The true hypsilophodonts make up the majority of Dixon’s small ornithopods and his taxa can easily be placed with Spec’s two Hypsilophodont clades the Neodryosaurs and the Viriosaurs.
Neodryosauria Neodryosaurs are small ornithopods in Australasia, Madagascar, and southern Asia that closely resemble the iguanodontian dryosaurids. Appearances can be deceptive, however and these little beasts are actually derived from the Patagonian Thescelosaur Gasparinisaura. Dendrosauridae (Brumtumblers, prefects, puusa mölies and Multipolexines) Dendrosaurs are a group of fairly large, long-legged tree-climbers found in Asia and northern Australia. They are unique in having crenulated pads on their feet, which allow them to grasp onto vertical surfaces. Many, but not all, have an Iguanodonlike thumb-spike used for defense or for puncturing and scraping large fruits. Three of Dixon’s species are clearly members of this family but differ in lacking the thumb-spike and retaining a five fingered manus in which both the first and fifth finger are opposable for grasping branches. This “two-thumbed” offshoot of the dendrosaurs deserves their own subfamily, Multipollexinae, to distinguish them from the more conventional Denrosaurinae. The Taddey (Multipollex moffati) of the orient is a bulky, slow-moving, panda-like species that feeds on bamboo. The Crackbeak (Fortirostrum fructiphagum) is an Australian species with a hornbill-like crest that closely resembles the Spec brumtumblers of genus Trichosaurus. It specializes in hard nuts and fruits. The Tubb (Pigescandens robustus) is another Australian form but is slow- moving and bulky like the Taddey instead of slender and long legged like the crackbeak. A koala-like animal feeds on eucalyptus leaves.

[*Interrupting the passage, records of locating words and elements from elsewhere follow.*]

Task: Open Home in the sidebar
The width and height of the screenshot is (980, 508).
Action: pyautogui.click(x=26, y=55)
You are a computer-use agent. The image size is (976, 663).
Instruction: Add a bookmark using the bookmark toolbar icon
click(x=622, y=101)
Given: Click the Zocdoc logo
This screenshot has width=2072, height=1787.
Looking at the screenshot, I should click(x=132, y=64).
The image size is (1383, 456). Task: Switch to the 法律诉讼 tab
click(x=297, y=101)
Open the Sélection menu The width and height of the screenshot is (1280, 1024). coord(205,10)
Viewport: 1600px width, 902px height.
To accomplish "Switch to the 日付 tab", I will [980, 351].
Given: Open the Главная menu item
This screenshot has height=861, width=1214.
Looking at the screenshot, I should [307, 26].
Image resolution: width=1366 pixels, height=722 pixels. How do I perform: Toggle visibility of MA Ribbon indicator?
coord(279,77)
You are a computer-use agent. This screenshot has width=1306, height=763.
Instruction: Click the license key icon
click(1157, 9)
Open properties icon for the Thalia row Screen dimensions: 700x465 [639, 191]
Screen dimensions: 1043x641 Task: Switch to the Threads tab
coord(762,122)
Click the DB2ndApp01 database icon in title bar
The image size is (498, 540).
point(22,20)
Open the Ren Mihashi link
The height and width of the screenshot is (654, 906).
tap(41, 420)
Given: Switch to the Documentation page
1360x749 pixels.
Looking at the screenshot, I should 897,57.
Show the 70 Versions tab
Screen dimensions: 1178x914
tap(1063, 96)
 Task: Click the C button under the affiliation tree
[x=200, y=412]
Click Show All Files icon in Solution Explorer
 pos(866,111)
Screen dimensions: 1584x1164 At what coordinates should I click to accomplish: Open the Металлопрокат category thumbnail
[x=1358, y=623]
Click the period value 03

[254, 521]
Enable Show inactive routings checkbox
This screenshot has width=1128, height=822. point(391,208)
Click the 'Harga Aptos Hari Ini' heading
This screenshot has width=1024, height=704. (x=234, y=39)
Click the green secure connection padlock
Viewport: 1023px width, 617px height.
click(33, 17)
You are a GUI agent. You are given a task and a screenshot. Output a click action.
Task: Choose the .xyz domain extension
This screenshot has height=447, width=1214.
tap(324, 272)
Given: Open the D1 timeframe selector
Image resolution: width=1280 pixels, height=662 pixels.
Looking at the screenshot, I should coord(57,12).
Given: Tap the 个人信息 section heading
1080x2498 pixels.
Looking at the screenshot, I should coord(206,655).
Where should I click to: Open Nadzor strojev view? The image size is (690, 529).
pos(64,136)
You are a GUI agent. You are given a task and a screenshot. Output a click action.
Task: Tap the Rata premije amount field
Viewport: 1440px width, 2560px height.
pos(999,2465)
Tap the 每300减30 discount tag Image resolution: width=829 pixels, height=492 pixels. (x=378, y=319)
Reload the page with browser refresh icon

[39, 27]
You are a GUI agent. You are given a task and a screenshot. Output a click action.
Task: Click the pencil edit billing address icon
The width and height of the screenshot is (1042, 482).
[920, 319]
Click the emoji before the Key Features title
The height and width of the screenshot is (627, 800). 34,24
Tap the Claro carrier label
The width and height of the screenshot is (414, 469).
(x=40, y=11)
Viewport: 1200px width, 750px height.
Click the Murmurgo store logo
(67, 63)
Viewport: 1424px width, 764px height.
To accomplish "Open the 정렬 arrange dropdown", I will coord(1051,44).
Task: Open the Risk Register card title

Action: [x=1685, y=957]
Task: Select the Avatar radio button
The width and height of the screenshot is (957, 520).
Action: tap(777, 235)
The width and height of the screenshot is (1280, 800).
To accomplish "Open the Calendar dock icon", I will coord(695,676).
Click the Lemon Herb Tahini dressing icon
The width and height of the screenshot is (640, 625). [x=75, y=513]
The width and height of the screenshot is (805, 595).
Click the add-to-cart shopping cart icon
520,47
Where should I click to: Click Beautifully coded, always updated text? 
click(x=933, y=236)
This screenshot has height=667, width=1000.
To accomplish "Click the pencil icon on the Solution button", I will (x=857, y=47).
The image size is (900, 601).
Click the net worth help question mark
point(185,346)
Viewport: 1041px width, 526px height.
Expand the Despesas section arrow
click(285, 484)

Viriosauria Viriosaurs closely resemble such late-Cretaceous ornithopods as Thescelosaurus but lack teeth on the premaxilla, bearing an iguanodont-like battery of beak and ridged, grinding cheek teeth. The majority of Dixon’s hypsilophodonts belong to this clade. Viriosauridae (Viries) Viriosaurids are a family of small, bipedal herbivores with and an enlarged inner toe. Dixon’s viriosaurs can be divided into two subfamilies the Nivesaurines and the Viriosaurines. The Nivesaurine (snow lizards) are primitive viries with five fingered forepaws and include the coneater and balaclav. The Viriosaurines are the typical viries as given in Spec with fourfingered hands, although digits IV and I are often reduced. The coneater (Strobofagus borealis) this snow lizard but inhabits the cold taiga of Eurasia. Unlike its cousin the balaclav, coneaters lack thick fur but use thick blubber to keep warm.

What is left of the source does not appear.